Excerpted records START

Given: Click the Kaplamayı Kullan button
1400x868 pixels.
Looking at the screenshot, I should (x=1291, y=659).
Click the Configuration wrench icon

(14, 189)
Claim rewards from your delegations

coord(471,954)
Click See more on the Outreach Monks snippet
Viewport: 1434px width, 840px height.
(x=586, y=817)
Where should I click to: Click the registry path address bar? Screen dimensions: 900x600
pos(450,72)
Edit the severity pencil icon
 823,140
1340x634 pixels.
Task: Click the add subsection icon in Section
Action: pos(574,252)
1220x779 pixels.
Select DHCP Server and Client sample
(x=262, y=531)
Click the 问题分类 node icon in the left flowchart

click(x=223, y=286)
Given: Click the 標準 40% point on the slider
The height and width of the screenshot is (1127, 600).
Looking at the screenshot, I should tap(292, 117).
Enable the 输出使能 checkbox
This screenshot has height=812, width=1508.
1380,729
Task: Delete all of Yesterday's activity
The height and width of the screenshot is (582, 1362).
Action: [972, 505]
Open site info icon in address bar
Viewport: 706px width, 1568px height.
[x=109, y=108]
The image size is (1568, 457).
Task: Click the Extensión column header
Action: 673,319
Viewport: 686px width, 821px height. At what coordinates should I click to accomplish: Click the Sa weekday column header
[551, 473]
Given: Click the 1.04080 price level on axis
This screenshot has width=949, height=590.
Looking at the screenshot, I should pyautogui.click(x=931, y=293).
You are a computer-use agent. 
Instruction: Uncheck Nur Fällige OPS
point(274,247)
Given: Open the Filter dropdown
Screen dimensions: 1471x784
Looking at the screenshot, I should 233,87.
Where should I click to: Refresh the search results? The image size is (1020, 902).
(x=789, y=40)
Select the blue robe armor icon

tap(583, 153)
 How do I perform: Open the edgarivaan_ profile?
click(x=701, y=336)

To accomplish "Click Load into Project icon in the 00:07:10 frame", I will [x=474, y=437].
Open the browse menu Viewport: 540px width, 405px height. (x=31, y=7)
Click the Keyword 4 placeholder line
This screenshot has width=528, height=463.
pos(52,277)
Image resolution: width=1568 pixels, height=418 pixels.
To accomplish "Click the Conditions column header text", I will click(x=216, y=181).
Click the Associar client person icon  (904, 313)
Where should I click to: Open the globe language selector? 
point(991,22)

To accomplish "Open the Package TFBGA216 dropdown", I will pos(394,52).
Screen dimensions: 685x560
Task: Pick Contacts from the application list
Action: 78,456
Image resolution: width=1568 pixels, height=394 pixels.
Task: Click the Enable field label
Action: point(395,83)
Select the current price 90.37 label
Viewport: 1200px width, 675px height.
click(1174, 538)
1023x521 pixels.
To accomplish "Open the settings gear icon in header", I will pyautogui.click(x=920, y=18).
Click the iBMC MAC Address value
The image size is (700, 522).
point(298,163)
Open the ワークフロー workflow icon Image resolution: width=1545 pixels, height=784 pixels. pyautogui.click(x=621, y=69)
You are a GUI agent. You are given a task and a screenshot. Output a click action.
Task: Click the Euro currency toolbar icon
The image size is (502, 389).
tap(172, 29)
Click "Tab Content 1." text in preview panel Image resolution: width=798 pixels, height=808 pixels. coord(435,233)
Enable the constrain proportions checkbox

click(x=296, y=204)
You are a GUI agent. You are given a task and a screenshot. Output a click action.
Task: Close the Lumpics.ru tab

Excerpted records END

• [Brief]
The complete listing is to be repeated word for word.

• [Exercise output]
Given: Click the Kaplamayı Kullan button
1400x868 pixels.
Looking at the screenshot, I should (x=1291, y=659).
Click the Configuration wrench icon

(14, 189)
Claim rewards from your delegations

coord(471,954)
Click See more on the Outreach Monks snippet
Viewport: 1434px width, 840px height.
(x=586, y=817)
Where should I click to: Click the registry path address bar? Screen dimensions: 900x600
pos(450,72)
Edit the severity pencil icon
 823,140
1340x634 pixels.
Task: Click the add subsection icon in Section
Action: pos(574,252)
1220x779 pixels.
Select DHCP Server and Client sample
(x=262, y=531)
Click the 问题分类 node icon in the left flowchart

click(x=223, y=286)
Given: Click the 標準 40% point on the slider
The height and width of the screenshot is (1127, 600).
Looking at the screenshot, I should tap(292, 117).
Enable the 输出使能 checkbox
This screenshot has height=812, width=1508.
1380,729
Task: Delete all of Yesterday's activity
The height and width of the screenshot is (582, 1362).
Action: [972, 505]
Open site info icon in address bar
Viewport: 706px width, 1568px height.
[x=109, y=108]
The image size is (1568, 457).
Task: Click the Extensión column header
Action: 673,319
Viewport: 686px width, 821px height. At what coordinates should I click to accomplish: Click the Sa weekday column header
[551, 473]
Given: Click the 1.04080 price level on axis
This screenshot has width=949, height=590.
Looking at the screenshot, I should pyautogui.click(x=931, y=293).
You are a computer-use agent. 
Instruction: Uncheck Nur Fällige OPS
point(274,247)
Given: Open the Filter dropdown
Screen dimensions: 1471x784
Looking at the screenshot, I should 233,87.
Where should I click to: Refresh the search results? The image size is (1020, 902).
(x=789, y=40)
Select the blue robe armor icon

tap(583, 153)
 How do I perform: Open the edgarivaan_ profile?
click(x=701, y=336)

To accomplish "Click Load into Project icon in the 00:07:10 frame", I will [x=474, y=437].
Open the browse menu Viewport: 540px width, 405px height. (x=31, y=7)
Click the Keyword 4 placeholder line
This screenshot has width=528, height=463.
pos(52,277)
Image resolution: width=1568 pixels, height=418 pixels.
To accomplish "Click the Conditions column header text", I will click(x=216, y=181).
Click the Associar client person icon  (904, 313)
Where should I click to: Open the globe language selector? 
point(991,22)

To accomplish "Open the Package TFBGA216 dropdown", I will pos(394,52).
Screen dimensions: 685x560
Task: Pick Contacts from the application list
Action: 78,456
Image resolution: width=1568 pixels, height=394 pixels.
Task: Click the Enable field label
Action: point(395,83)
Select the current price 90.37 label
Viewport: 1200px width, 675px height.
click(1174, 538)
1023x521 pixels.
To accomplish "Open the settings gear icon in header", I will pyautogui.click(x=920, y=18).
Click the iBMC MAC Address value
The image size is (700, 522).
point(298,163)
Open the ワークフロー workflow icon Image resolution: width=1545 pixels, height=784 pixels. pyautogui.click(x=621, y=69)
You are a GUI agent. You are given a task and a screenshot. Output a click action.
Task: Click the Euro currency toolbar icon
The image size is (502, 389).
tap(172, 29)
Click "Tab Content 1." text in preview panel Image resolution: width=798 pixels, height=808 pixels. coord(435,233)
Enable the constrain proportions checkbox

click(x=296, y=204)
You are a GUI agent. You are given a task and a screenshot. Output a click action.
Task: Close the Lumpics.ru tab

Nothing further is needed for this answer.